Washington hopes the assault near Manbij will be a turning point in the two-year conflict by choking off Islamic State's last major link to the outside world. The militants have used the frontier for years to receive supplies and manpower, and more recently to send back fighters for attacks in Europe.

"We know that there is external plotting from Manbij city... against the homelands of Europe, Turkey, all good friends and allies of ours, and the United States as well," U.S. Defense Secretary Ash Carter said.

Of the SDF fighters, he said: "This is a capable force. They are doing all the things we can always do with able and motivated local forces to fight ISIL."

Washington's ultimate goals are to drive Islamic State from its main bases: Raqqa in eastern Syria and Mosul in northern Iraq, to bring about the collapse of its control.

Kurdish fighters allied to Washington have already captured much of northeast Syria near the Turkish border, but their advance west of the Euphrates to close off the frontier once and for all was limited by strong opposition from U.S. ally Turkey, which considers the Kurdish YPG its enemies.

However, Turkey's President Tayyip Erdogan signaled his apparent tacit support for the latest advance on Thursday, saying he had been informed that most of the fighters involved would be Arabs rather than Kurds.
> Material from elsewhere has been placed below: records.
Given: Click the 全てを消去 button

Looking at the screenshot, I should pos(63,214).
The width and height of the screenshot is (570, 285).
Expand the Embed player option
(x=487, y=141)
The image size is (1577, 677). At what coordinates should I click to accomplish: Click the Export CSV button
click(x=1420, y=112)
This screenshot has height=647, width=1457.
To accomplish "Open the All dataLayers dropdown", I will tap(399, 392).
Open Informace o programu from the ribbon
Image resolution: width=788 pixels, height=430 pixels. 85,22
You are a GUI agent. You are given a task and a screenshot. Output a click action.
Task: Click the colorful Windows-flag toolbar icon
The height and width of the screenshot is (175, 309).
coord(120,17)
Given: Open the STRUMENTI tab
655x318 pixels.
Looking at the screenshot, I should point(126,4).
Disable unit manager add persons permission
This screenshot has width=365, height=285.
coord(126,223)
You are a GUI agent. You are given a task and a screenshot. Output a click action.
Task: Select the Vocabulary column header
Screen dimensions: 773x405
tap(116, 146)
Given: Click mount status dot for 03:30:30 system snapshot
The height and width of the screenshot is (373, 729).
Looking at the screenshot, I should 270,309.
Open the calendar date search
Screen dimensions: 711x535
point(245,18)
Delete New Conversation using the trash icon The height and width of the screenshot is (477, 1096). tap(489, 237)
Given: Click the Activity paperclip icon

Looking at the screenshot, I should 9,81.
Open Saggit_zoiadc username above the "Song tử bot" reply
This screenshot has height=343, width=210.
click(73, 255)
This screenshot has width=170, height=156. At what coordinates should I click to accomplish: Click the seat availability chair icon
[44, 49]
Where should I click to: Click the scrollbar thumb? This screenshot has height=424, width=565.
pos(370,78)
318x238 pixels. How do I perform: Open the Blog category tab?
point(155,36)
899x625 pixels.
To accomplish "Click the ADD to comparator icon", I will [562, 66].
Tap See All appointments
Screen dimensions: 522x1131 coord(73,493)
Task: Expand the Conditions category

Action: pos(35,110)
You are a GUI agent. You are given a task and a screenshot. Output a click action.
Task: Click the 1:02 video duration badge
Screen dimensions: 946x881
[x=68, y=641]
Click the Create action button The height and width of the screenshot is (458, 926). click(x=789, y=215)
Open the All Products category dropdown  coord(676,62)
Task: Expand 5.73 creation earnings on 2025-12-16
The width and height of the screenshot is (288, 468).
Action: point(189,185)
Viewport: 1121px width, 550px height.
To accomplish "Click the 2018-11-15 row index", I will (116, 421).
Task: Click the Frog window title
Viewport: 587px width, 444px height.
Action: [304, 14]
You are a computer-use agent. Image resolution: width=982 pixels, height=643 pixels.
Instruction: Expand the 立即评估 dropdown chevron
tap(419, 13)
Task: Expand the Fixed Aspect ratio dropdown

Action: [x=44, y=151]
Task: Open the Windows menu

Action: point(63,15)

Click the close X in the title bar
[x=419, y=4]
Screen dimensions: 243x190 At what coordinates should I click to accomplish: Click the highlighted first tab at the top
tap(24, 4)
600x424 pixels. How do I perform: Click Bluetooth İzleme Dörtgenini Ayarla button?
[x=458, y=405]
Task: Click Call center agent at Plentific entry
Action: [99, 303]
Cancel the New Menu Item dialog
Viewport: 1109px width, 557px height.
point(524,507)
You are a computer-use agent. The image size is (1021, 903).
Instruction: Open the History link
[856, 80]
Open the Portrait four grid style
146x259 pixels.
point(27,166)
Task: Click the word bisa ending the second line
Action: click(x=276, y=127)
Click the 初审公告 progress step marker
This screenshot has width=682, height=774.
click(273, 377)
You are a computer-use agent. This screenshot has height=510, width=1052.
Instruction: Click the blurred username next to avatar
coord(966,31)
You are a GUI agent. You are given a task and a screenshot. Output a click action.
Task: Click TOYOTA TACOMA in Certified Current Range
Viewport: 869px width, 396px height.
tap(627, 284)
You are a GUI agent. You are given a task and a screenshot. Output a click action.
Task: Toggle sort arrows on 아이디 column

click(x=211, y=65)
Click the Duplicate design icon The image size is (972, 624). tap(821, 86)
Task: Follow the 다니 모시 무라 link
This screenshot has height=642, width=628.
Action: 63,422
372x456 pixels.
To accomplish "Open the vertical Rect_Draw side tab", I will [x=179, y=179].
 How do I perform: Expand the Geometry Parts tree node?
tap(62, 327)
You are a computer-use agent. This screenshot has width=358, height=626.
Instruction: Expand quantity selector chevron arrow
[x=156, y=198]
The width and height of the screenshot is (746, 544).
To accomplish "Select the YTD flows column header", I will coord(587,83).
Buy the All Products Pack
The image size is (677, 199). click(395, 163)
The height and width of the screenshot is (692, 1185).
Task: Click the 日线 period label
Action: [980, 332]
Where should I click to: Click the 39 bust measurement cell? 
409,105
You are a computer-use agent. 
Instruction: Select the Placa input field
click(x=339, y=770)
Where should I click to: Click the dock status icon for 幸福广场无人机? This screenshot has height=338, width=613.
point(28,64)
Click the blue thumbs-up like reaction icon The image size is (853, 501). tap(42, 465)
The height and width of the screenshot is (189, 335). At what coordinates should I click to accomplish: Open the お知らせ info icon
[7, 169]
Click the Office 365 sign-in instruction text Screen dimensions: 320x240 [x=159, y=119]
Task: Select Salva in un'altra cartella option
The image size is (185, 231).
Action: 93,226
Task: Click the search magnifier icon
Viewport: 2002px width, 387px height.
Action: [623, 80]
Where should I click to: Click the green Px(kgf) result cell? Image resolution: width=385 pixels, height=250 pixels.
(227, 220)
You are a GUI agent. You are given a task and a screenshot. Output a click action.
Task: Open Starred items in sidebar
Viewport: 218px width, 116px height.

Turkish military sources said Turkey had shelled Islamic State positions across the border at Azaz, west of where the advance was taking place, killing five militants. Medical charity Medicins sans Frontieres says 100,000 people are trapped near Azaz and in peril as the battle lines draw near.

A Kurdish source, speaking on condition of anonymity to Reuters in Beirut, predicted the Syrian militias would reach Islamic State-held Manbij within days, after advancing to within 10 km (6 miles) of the town.

It was too early to say how the battle for Manbij would go, the source said, but added that IS defenses on the west bank of the Euphrates River had collapsed at the start of the campaign.

However, Naser Haj Mansour, an adviser to the SDF general command, told Reuters Islamic State was still putting up a fight: "In general, the progress is at a good pace and performance, keeping in mind that Daesh still has the capability to fight."

FALLUJA ASSAULT PAUSED

In Iraq, Prime Minister Haider al-Abadi announced the assault on Falluja 11 days ago, veering from the strategy sought by Washington which wants its Iraqi allies to concentrate on Islamic State's de facto Iraqi capital Mosul.

Falluja, where U.S. forces fought the biggest battles of their 2003-2011 occupation of Iraq, has long been a bastion for Sunni Muslim insurgents and was the first Iraqi city where Islamic State raised its flag in 2014 before storming through the north and west of the country.

It is just an hour's drive from Baghdad, and seizing it would give the government control of the main population centers of the fertile Euphrates valley west of the capital for the first time in more than two years. But the mission in potentially hostile Sunni territory is also fraught with risk.

Abadi repeated calls on Thursday for Iraq's fractious politicians to unite behind the army in its advance on Falluja. On Wednesday he announced a pause in the advance to reduce the threat to civilians still trapped in the city.

Although most of Falluja's population has fled, the United Nations has expressed deep concern over the fate of tens of thousands of civilians still there, including hundreds of families held by Islamic State fighters as human shields in the city center.

U.N. refugee agency UNHCR said 4,380 people had fled Falluja so far during the offensive and it was searching for places for them in camps. It estimates 10,000 families could be displaced during the assault.

Abadi, a member of Iraq's Shi'ite majority, is trying to hold together a coalition government in the midst of popular protests against an entrenched political class. An operation in Falluja that harms Sunni Muslim civilians could further alienate Sunnis, but he has decided he must act there to protect Baghdad from suicide bombers who have escalated attacks in the capital.